Repeat the entries that appear below, exactly as they are given.

►

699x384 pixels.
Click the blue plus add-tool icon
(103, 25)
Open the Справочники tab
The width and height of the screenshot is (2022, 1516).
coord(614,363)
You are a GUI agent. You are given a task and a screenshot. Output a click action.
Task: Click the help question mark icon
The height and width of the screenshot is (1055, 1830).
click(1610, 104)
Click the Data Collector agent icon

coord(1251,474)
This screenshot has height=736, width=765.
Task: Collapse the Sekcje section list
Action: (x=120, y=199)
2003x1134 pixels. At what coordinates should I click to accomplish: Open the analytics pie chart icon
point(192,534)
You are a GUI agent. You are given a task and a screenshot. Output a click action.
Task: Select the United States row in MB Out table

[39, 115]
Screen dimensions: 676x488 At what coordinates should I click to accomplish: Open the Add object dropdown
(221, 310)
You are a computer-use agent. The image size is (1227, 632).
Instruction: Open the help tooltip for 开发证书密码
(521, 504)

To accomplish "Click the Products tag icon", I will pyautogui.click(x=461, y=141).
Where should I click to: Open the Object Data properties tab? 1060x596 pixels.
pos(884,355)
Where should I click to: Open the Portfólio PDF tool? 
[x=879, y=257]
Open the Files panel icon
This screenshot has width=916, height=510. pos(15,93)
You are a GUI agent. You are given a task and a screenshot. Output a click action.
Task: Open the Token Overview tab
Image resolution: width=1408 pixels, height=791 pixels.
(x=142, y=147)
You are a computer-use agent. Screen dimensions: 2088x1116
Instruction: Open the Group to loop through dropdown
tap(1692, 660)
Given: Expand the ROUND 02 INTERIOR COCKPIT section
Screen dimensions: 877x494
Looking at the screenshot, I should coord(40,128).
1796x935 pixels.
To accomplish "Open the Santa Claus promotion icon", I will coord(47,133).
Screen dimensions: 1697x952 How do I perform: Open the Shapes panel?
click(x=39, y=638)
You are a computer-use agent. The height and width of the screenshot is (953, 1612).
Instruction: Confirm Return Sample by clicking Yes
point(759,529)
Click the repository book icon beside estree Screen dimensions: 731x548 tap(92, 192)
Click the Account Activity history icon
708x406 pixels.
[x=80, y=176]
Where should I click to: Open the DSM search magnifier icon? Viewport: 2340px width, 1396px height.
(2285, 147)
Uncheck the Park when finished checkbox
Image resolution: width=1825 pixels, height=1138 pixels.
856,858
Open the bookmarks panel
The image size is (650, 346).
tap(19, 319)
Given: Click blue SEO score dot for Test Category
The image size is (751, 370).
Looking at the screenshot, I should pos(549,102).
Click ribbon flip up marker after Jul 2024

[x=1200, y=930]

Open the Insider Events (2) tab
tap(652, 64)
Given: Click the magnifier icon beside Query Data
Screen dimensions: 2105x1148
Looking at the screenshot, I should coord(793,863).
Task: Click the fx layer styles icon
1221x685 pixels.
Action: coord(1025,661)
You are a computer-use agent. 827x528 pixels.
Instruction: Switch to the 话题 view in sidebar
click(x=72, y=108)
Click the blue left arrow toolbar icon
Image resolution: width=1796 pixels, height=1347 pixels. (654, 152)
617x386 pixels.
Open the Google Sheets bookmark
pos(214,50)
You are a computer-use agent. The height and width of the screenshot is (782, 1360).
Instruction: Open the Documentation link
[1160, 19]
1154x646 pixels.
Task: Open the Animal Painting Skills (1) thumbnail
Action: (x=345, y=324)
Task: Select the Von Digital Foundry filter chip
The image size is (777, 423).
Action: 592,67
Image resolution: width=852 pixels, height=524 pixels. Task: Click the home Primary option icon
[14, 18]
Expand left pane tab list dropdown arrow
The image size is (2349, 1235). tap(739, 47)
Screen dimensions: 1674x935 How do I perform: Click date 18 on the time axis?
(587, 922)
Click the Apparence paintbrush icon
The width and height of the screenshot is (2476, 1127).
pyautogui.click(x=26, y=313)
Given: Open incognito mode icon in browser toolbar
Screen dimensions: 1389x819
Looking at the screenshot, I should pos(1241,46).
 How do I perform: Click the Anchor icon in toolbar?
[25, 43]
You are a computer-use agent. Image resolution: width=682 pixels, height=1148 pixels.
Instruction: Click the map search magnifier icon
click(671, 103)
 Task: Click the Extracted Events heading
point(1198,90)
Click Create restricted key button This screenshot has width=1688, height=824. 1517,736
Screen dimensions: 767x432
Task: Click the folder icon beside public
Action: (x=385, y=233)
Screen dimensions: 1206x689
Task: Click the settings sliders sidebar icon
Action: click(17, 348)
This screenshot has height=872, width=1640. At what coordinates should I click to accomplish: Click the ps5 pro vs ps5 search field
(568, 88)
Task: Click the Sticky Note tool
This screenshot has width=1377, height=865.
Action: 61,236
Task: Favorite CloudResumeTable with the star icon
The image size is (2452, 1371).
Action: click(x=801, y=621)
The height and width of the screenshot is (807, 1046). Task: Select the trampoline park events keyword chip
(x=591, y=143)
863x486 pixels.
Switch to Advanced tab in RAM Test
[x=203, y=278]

◄

_WRITTEN SOLUTION_:
699x384 pixels.
Click the blue plus add-tool icon
(103, 25)
Open the Справочники tab
The width and height of the screenshot is (2022, 1516).
coord(614,363)
You are a GUI agent. You are given a task and a screenshot. Output a click action.
Task: Click the help question mark icon
The height and width of the screenshot is (1055, 1830).
click(1610, 104)
Click the Data Collector agent icon

coord(1251,474)
This screenshot has height=736, width=765.
Task: Collapse the Sekcje section list
Action: (x=120, y=199)
2003x1134 pixels. At what coordinates should I click to accomplish: Open the analytics pie chart icon
point(192,534)
You are a GUI agent. You are given a task and a screenshot. Output a click action.
Task: Select the United States row in MB Out table

[39, 115]
Screen dimensions: 676x488 At what coordinates should I click to accomplish: Open the Add object dropdown
(221, 310)
You are a computer-use agent. The image size is (1227, 632).
Instruction: Open the help tooltip for 开发证书密码
(521, 504)

To accomplish "Click the Products tag icon", I will pyautogui.click(x=461, y=141).
Where should I click to: Open the Object Data properties tab? 1060x596 pixels.
pos(884,355)
Where should I click to: Open the Portfólio PDF tool? 
[x=879, y=257]
Open the Files panel icon
This screenshot has width=916, height=510. pos(15,93)
You are a GUI agent. You are given a task and a screenshot. Output a click action.
Task: Open the Token Overview tab
Image resolution: width=1408 pixels, height=791 pixels.
(x=142, y=147)
You are a computer-use agent. Screen dimensions: 2088x1116
Instruction: Open the Group to loop through dropdown
tap(1692, 660)
Given: Expand the ROUND 02 INTERIOR COCKPIT section
Screen dimensions: 877x494
Looking at the screenshot, I should coord(40,128).
1796x935 pixels.
To accomplish "Open the Santa Claus promotion icon", I will coord(47,133).
Screen dimensions: 1697x952 How do I perform: Open the Shapes panel?
click(x=39, y=638)
You are a computer-use agent. The height and width of the screenshot is (953, 1612).
Instruction: Confirm Return Sample by clicking Yes
point(759,529)
Click the repository book icon beside estree Screen dimensions: 731x548 tap(92, 192)
Click the Account Activity history icon
708x406 pixels.
[x=80, y=176]
Where should I click to: Open the DSM search magnifier icon? Viewport: 2340px width, 1396px height.
(2285, 147)
Uncheck the Park when finished checkbox
Image resolution: width=1825 pixels, height=1138 pixels.
856,858
Open the bookmarks panel
The image size is (650, 346).
tap(19, 319)
Given: Click blue SEO score dot for Test Category
The image size is (751, 370).
Looking at the screenshot, I should pos(549,102).
Click ribbon flip up marker after Jul 2024

[x=1200, y=930]

Open the Insider Events (2) tab
tap(652, 64)
Given: Click the magnifier icon beside Query Data
Screen dimensions: 2105x1148
Looking at the screenshot, I should coord(793,863).
Task: Click the fx layer styles icon
1221x685 pixels.
Action: coord(1025,661)
You are a computer-use agent. 827x528 pixels.
Instruction: Switch to the 话题 view in sidebar
click(x=72, y=108)
Click the blue left arrow toolbar icon
Image resolution: width=1796 pixels, height=1347 pixels. (654, 152)
617x386 pixels.
Open the Google Sheets bookmark
pos(214,50)
You are a computer-use agent. The height and width of the screenshot is (782, 1360).
Instruction: Open the Documentation link
[1160, 19]
1154x646 pixels.
Task: Open the Animal Painting Skills (1) thumbnail
Action: (x=345, y=324)
Task: Select the Von Digital Foundry filter chip
The image size is (777, 423).
Action: 592,67
Image resolution: width=852 pixels, height=524 pixels. Task: Click the home Primary option icon
[14, 18]
Expand left pane tab list dropdown arrow
The image size is (2349, 1235). tap(739, 47)
Screen dimensions: 1674x935 How do I perform: Click date 18 on the time axis?
(587, 922)
Click the Apparence paintbrush icon
The width and height of the screenshot is (2476, 1127).
pyautogui.click(x=26, y=313)
Given: Open incognito mode icon in browser toolbar
Screen dimensions: 1389x819
Looking at the screenshot, I should pos(1241,46).
 How do I perform: Click the Anchor icon in toolbar?
[25, 43]
You are a computer-use agent. Image resolution: width=682 pixels, height=1148 pixels.
Instruction: Click the map search magnifier icon
click(671, 103)
 Task: Click the Extracted Events heading
point(1198,90)
Click Create restricted key button This screenshot has width=1688, height=824. 1517,736
Screen dimensions: 767x432
Task: Click the folder icon beside public
Action: (x=385, y=233)
Screen dimensions: 1206x689
Task: Click the settings sliders sidebar icon
Action: click(17, 348)
This screenshot has height=872, width=1640. At what coordinates should I click to accomplish: Click the ps5 pro vs ps5 search field
(568, 88)
Task: Click the Sticky Note tool
This screenshot has width=1377, height=865.
Action: 61,236
Task: Favorite CloudResumeTable with the star icon
The image size is (2452, 1371).
Action: click(x=801, y=621)
The height and width of the screenshot is (807, 1046). Task: Select the trampoline park events keyword chip
(x=591, y=143)
863x486 pixels.
Switch to Advanced tab in RAM Test
[x=203, y=278]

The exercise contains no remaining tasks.